In the work of Bonhoeffer, Bultman, and their contemporaries, and in the critical analysis of Biblical texts by the higher critics, we hear the echoes of stage four faith; the necessary coming of age process of stepping back from inherited faith and seeing it through the eyes of the maturing intellectual critic. Just as it is a painful stage for the individual, so is it a painful stage for a culture. For some, this critical process cannot be tolerated, and they flee back into the halls of stage two and stage three faith and bar the door. I believe that it is this very phenomena that is at the roots of the emergence of fundamentalism at the beginning of the 20th century.
For Christian fundamentalists, the suggestion that we must abandon the mythology about God and the work of Christ that for us has been so intricately tied up with our very conception of God is deeply threatening. By interpreting the Biblical texts literally, we have accepted the mythology as reality itself.
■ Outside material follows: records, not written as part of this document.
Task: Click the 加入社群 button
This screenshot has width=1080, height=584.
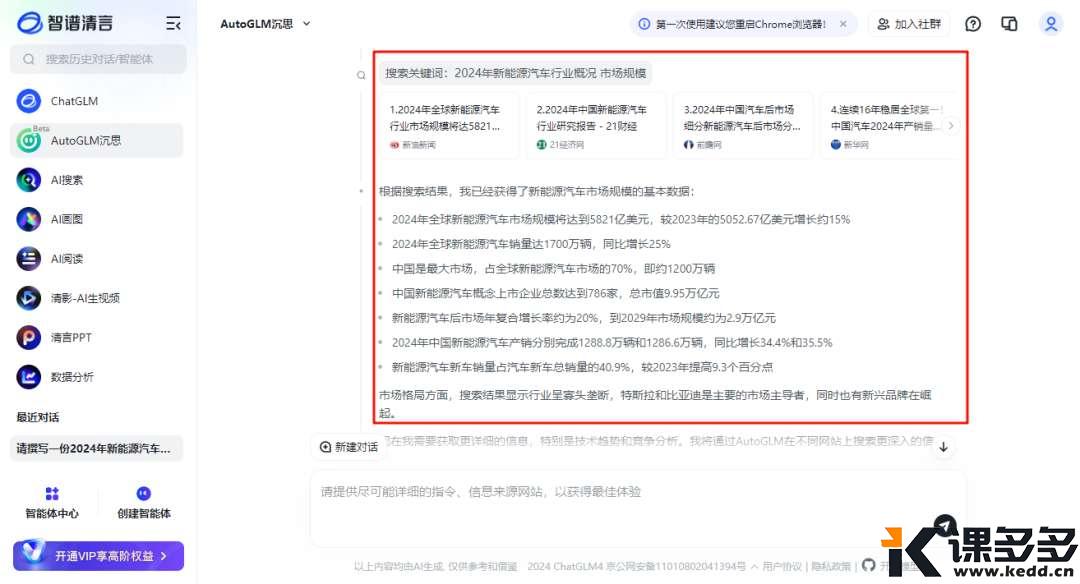Action: [x=909, y=24]
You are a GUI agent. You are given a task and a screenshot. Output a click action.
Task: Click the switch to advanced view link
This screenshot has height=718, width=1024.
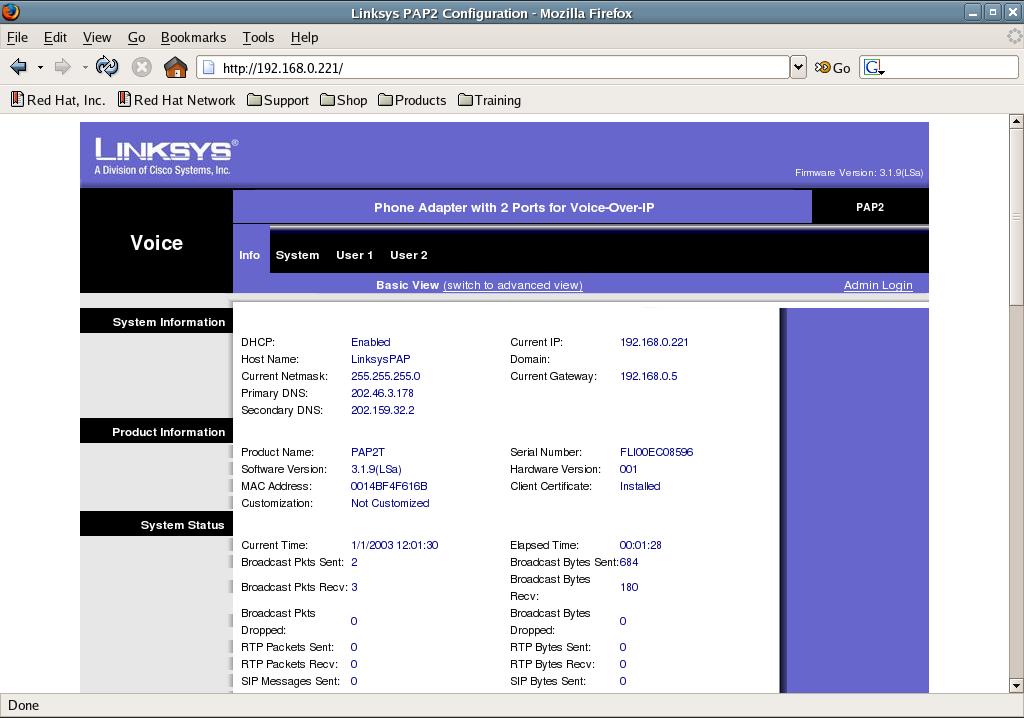point(512,285)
This conception cannot be translated into modern life, because it is bound to an understanding of the world that is no longer intelligible. Bultmann (1958) supplies this example:
"According to mythological thinking, God has his domicile in heaven. What is the meaning of this statement? The meaning is quite clear. In a crude manner it expresses the idea that God is beyond the world, that He is transcendent. The thinking which is not yet capable of forming the abstract idea of transcendence expresses its intention in the category of space; the transcendent God is imagined as being at an immense spatial distance, far above the world; for above this world is the world of the stars, of the light which enlightens and makes glad the life of men. When mythological thinking forms the conception of hell, it expresses the idea of the transcendence of evil as the tremendous power which again and again afflicts mankind. The location of hell and of men who hell has seized is below the earth in darkness, because darkness is tremendous and terrible to men. These mythological conceptions of heaven and hell are no longer acceptable for modern men since for scientific thinking to speak of “above” and “below” in the universe has lost all meaning, but the idea of transcendence of God and of evil is still significant" (p. 20).
Like the mythological conception of heaven and hell, the work of Christ has
become unintelligible in the modern world because the language in which it is expressed no longer makes sense. If Jesus and his teachings are going to live again in the post-modern world – and I’m speaking here of the world outside the isolated realm of the religious world and it’s rituals – then we must strip the message of the jargon and dead symbolism within which it has been too long encrusted. This is what Bultmann referred to as “de-mythologizing” the New Testament; not for the purpose of eliminating the mythological statements, but in order to reinterpret them for a new age. This process of de-mythologizing the message of Jesus is the task at hand for the Church today. This is the task to which we must commit ourselves if we are to heal the liberal/fundamental rift in modern Christianity; even though it threatens us and leads us into unchartered territory. Only after we have taken the church deep into the forest of stage four faith and “sorted things out,” only after we have undertaken the painful task of dismembering Osiris, can our Christianity be reconstructed again. This is the precursor to stage five faith. This is the beginning stage of the religionless Christianity that Bonhoeffer envisioned, the palingenesis that Scheiermacher thought absolutely necessary. This is the rebirth of God in the post-modern world.